> [Work to be completed]: In this exercise, the entries below include pictures. Repeat exactly the lines from the line with "Click Build a new mail server" to the line with "You are a computer-use", including both, but without the pictures.

+++ Exercise data +++

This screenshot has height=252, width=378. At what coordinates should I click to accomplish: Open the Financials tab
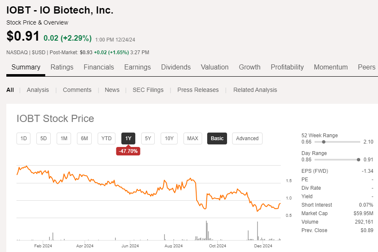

+++
+++ Exercise data +++

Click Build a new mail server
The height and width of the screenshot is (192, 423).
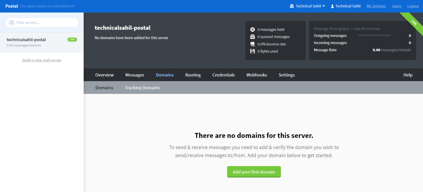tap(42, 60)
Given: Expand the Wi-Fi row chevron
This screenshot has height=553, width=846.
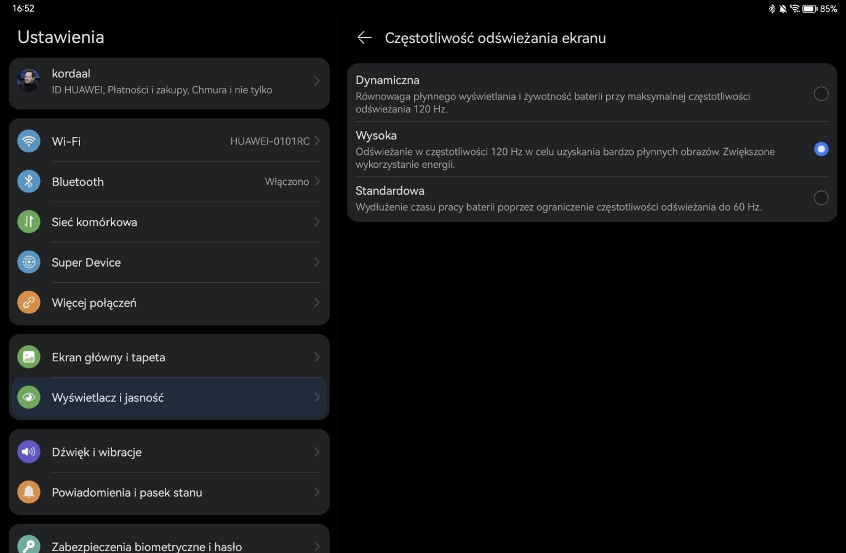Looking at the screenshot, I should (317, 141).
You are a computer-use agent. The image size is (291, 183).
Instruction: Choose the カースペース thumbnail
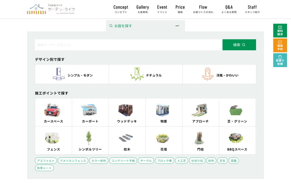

+++

> [Solution to the problem]:
Click Build a new mail server
The height and width of the screenshot is (192, 423).
tap(42, 60)
Given: Expand the Wi-Fi row chevron
This screenshot has height=553, width=846.
Looking at the screenshot, I should (317, 141).
You are a computer-use agent. The image size is (291, 183).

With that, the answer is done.